• _What the task requires_: Gather every line of the items below that contains the string "speech", and copy each such line in full. Only matches with the same capitalization count.

• _Source data_:
..............................
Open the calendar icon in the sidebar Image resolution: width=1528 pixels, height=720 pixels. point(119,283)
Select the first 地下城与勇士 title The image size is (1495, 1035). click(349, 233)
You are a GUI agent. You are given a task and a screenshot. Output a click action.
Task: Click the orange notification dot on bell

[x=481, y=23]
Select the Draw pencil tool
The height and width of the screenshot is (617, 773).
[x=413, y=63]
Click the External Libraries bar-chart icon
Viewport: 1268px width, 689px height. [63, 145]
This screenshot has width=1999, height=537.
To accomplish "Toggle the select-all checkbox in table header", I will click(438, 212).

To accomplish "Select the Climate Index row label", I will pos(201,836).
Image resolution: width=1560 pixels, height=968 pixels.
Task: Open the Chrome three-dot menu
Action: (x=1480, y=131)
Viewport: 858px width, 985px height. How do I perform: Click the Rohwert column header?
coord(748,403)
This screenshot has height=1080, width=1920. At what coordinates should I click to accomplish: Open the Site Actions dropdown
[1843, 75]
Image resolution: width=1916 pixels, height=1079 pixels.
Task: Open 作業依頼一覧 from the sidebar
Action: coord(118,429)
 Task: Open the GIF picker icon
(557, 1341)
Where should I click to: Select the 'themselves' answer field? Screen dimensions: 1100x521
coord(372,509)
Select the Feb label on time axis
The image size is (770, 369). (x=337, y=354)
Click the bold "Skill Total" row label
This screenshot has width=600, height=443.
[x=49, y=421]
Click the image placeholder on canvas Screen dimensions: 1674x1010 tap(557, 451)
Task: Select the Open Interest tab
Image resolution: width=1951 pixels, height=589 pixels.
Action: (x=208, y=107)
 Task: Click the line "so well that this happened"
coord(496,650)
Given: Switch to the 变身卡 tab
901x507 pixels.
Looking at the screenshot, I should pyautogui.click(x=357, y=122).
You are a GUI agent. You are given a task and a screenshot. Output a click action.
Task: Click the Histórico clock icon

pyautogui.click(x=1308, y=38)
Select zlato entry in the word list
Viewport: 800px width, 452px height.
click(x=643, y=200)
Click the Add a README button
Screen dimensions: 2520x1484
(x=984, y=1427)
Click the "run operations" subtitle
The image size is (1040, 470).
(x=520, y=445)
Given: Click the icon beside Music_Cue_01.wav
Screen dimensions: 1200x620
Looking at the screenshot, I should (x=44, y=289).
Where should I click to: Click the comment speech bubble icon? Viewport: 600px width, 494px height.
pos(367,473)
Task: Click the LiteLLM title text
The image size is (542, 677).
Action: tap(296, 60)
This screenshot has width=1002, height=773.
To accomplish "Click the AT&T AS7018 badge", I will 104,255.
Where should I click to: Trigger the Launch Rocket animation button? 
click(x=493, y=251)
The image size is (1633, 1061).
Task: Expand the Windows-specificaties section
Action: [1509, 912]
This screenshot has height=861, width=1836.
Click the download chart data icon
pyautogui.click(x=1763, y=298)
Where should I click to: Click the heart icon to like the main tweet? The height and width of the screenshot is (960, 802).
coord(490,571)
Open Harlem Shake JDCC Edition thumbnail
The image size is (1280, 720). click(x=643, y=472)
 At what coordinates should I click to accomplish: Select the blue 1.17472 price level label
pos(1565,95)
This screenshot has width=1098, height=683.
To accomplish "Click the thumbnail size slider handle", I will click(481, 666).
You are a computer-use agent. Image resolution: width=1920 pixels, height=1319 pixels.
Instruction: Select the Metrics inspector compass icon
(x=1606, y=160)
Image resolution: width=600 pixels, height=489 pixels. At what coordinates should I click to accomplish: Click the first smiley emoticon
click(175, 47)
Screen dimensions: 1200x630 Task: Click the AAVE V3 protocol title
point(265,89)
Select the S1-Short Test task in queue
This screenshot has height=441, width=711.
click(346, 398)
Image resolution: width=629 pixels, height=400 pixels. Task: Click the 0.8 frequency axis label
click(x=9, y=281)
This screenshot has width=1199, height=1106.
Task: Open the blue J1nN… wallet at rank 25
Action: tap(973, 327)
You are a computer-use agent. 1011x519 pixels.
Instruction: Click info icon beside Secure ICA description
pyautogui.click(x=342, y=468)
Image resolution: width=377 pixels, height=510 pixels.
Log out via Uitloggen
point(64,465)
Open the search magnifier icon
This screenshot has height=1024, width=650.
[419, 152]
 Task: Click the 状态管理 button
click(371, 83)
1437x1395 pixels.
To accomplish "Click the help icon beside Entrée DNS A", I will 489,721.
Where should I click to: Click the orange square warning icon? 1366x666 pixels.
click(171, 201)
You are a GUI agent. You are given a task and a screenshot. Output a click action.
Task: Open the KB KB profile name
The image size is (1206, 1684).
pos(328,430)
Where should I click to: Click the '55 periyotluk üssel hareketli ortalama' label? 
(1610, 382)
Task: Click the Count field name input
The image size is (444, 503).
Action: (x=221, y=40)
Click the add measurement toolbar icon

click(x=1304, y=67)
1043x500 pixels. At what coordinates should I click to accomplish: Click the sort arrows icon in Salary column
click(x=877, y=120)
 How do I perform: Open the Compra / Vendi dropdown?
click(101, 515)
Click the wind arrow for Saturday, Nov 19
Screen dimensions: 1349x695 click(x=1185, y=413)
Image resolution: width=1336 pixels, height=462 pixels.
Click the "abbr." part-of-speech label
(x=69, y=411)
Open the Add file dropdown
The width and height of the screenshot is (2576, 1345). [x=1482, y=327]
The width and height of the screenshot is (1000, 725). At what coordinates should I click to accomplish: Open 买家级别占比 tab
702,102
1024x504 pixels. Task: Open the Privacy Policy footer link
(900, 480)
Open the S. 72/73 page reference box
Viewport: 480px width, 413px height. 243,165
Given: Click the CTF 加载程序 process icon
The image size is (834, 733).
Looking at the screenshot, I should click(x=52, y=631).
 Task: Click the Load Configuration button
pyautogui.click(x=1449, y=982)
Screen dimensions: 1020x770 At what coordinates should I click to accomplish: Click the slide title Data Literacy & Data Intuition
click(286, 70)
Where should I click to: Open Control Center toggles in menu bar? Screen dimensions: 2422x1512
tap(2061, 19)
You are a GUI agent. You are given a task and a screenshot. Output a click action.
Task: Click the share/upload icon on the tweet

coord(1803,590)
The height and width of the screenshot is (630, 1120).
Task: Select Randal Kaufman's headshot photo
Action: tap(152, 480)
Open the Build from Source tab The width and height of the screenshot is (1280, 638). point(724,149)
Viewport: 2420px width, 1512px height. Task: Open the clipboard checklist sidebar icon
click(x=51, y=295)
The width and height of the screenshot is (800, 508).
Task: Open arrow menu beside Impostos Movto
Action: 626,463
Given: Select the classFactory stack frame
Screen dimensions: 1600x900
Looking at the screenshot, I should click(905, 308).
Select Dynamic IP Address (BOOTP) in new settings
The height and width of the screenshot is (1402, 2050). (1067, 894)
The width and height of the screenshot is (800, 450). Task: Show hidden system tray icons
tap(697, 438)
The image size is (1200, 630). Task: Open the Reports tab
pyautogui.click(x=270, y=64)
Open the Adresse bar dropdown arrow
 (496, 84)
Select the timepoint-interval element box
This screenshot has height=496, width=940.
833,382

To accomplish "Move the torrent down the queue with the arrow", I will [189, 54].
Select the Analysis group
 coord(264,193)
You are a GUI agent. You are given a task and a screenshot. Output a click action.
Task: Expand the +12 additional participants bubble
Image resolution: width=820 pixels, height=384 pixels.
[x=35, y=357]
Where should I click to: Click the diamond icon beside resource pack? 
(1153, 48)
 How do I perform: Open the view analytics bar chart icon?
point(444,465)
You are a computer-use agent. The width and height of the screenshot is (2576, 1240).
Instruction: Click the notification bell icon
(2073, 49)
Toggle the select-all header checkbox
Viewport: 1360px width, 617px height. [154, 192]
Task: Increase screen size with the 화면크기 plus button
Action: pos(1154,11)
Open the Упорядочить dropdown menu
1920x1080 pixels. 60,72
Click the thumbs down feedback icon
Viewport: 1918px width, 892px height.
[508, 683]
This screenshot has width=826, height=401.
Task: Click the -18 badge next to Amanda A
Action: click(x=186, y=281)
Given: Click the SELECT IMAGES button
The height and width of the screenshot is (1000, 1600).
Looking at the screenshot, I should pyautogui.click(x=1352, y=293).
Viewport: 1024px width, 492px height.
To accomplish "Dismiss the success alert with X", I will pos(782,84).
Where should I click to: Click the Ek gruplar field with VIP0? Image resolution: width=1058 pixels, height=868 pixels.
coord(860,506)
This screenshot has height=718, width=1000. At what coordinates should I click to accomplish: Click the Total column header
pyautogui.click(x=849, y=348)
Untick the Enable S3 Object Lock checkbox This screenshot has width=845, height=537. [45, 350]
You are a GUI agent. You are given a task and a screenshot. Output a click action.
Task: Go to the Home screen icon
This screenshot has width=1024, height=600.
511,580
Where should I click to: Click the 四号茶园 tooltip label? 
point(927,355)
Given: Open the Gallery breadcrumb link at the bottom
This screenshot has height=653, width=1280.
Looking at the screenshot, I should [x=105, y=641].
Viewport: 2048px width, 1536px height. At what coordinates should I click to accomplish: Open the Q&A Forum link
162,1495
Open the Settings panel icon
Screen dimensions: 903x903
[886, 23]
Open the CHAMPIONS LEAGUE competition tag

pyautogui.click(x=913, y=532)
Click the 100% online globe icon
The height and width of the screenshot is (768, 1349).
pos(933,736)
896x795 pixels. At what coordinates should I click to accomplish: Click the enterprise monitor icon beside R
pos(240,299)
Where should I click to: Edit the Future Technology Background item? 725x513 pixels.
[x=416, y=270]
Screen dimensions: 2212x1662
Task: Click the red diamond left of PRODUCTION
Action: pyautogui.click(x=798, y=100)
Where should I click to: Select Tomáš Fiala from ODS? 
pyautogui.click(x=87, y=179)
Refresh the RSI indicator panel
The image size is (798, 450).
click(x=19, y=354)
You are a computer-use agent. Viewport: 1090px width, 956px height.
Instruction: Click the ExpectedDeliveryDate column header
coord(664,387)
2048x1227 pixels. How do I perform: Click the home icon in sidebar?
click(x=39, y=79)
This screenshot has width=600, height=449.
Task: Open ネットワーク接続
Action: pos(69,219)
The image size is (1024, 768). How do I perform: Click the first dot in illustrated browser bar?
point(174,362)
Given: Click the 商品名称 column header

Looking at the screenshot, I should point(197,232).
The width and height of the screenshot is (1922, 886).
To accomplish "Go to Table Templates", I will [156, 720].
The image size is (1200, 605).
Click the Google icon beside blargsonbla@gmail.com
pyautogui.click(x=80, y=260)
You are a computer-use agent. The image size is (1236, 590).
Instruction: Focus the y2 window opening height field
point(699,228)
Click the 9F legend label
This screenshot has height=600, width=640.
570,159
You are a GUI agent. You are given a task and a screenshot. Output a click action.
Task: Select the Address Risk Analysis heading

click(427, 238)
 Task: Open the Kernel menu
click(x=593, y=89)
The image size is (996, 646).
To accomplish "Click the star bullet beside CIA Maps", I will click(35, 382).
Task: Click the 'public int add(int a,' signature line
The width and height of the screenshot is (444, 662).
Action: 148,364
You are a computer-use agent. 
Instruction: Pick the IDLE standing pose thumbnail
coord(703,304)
..............................
• _Full solution_:
Where should I click to: Click the comment speech bubble icon? Viewport: 600px width, 494px height.
Click the "abbr." part-of-speech label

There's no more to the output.